Embodied Interpretability: Linking Causal Understanding to Generalization in Vision-Language-Action Models

arXiv cs.RO / 5/4/2026

💬 OpinionIdeas & Deep AnalysisModels & Research

Key Points

  • The paper argues that vision-language-action (VLA) policies often break under distribution shift because they may rely on spurious visual correlations rather than task-relevant causal factors.
  • It reframes visual-action attribution as an interventional estimation problem and proposes the Interventional Significance Score (ISS) to measure the causal impact of visual regions on action predictions.
  • It also introduces the Nuisance Mass Ratio (NMR) to quantify how much attribution is directed toward task-irrelevant features.
  • The authors provide statistical analyses showing that ISS supports unbiased estimation and identify conditions where action prediction error can serve as a proxy for causal influence.
  • Experiments across multiple manipulation tasks suggest NMR correlates with generalization performance and that ISS produces more faithful explanations than existing interpretability methods, offering a diagnostic for causal misalignment in embodied policies.

Abstract

Vision-Language-Action (VLA) policies often fail under distribution shift, suggesting that decisions may depend on spurious visual correlations rather than task-relevant causes. We formulate visual-action attribution as an interventional estimation problem. Accordingly, we introduce the Interventional Significance Score (ISS), an interventional masking procedure for estimating the causal influence of visual regions on action predictions, and the Nuisance Mass Ratio (NMR), a scalar measure of attribution to task-irrelevant features.
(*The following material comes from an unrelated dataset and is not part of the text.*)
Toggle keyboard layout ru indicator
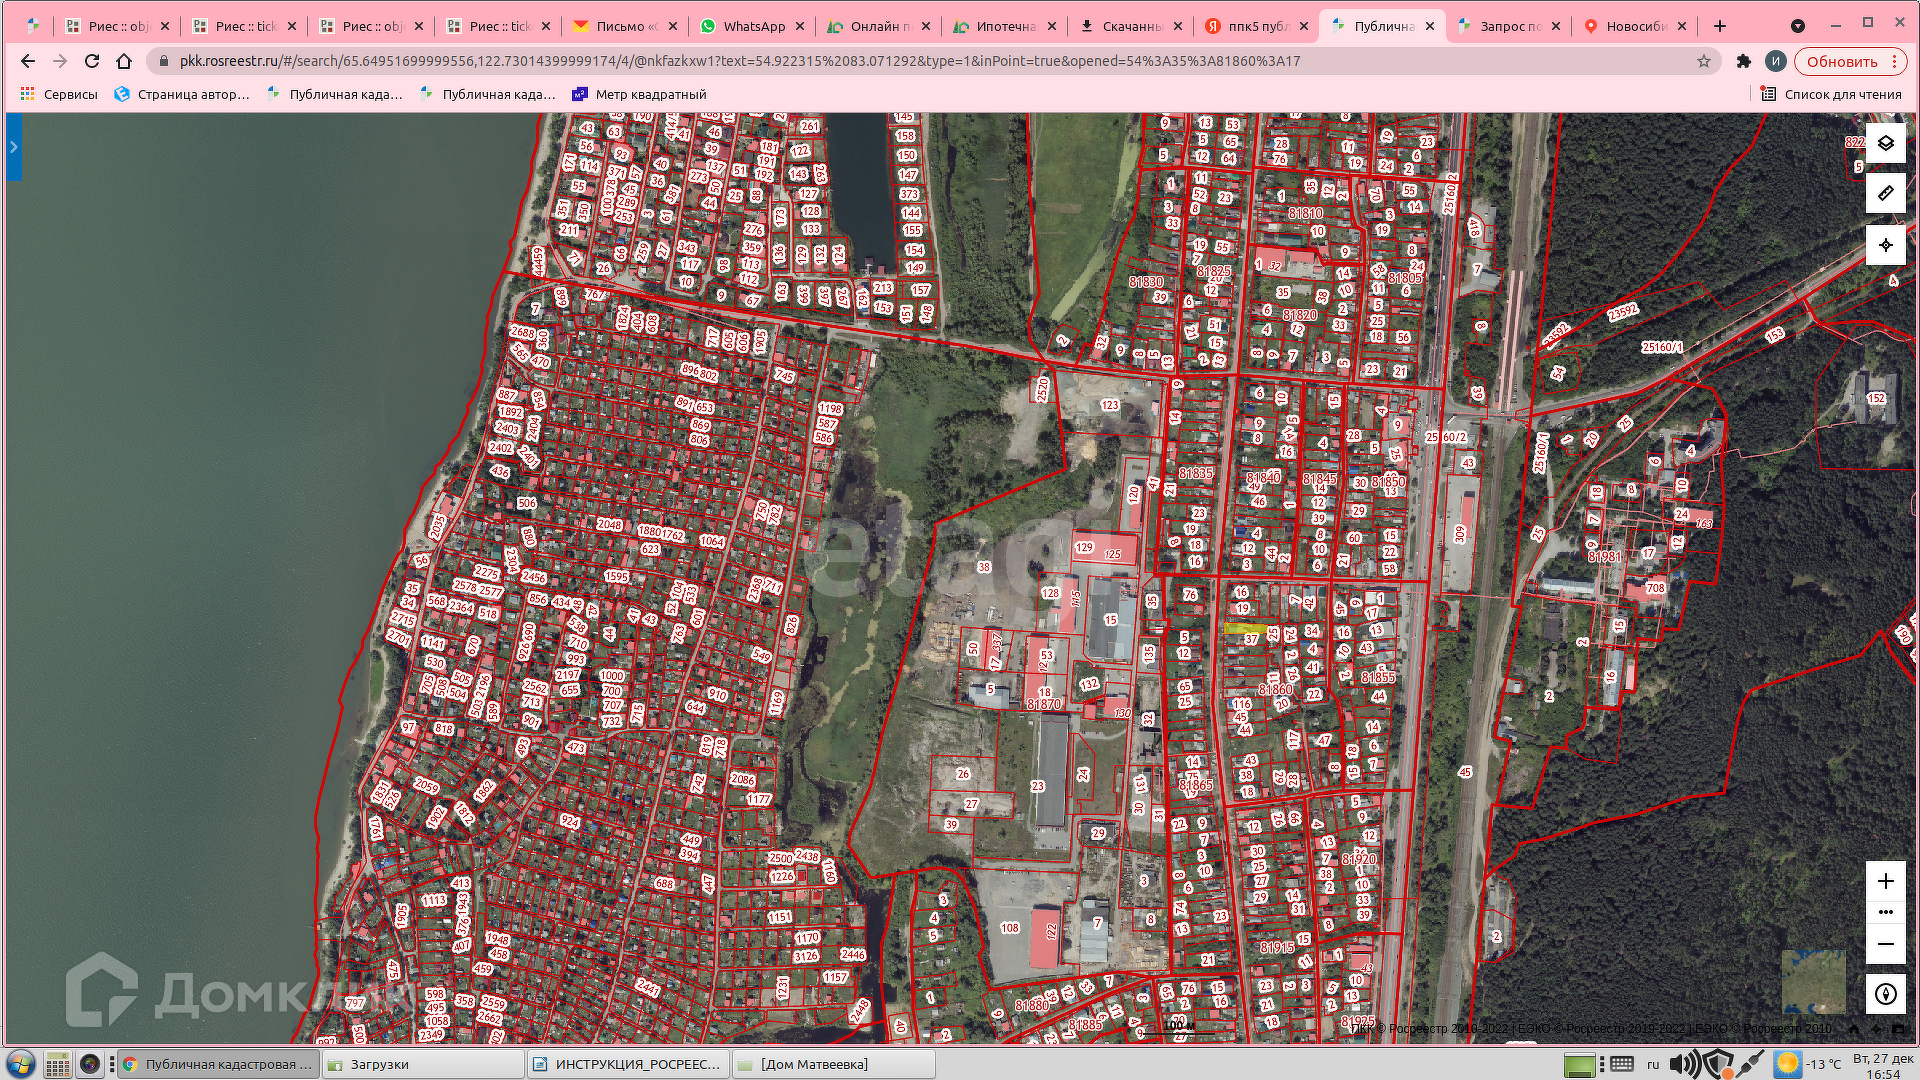The height and width of the screenshot is (1080, 1920). [x=1653, y=1064]
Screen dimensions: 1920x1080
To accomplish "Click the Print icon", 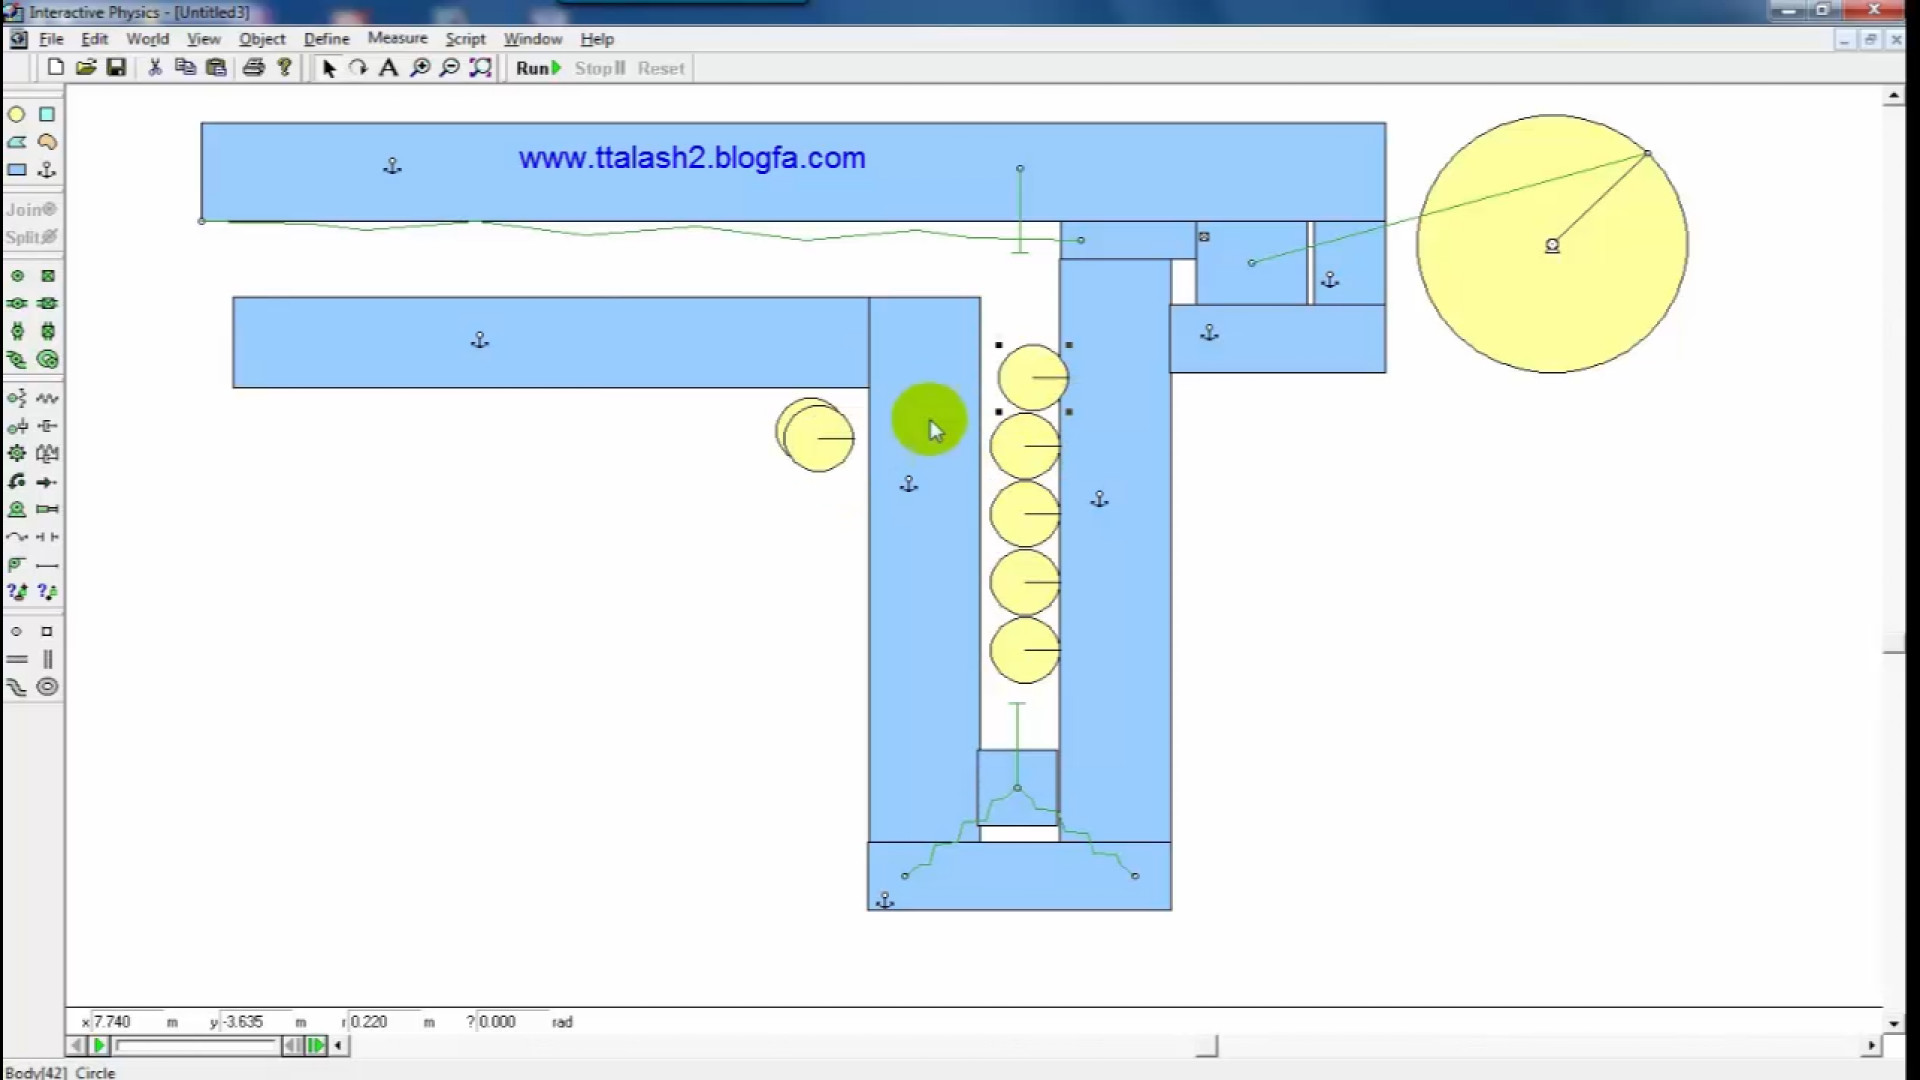I will coord(253,68).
We analyze the statistical properties of ISS and show that it admits unbiased estimation, and we characterize conditions under which action prediction error provides a valid proxy for causal influence. Experiments across diverse manipulation tasks indicate that NMR predicts generalization behavior and that ISS yields more faithful explanations than existing interpretability methods. These results suggest that interventional attribution provides a simple diagnostic approach for identifying causal misalignment in embodied policies.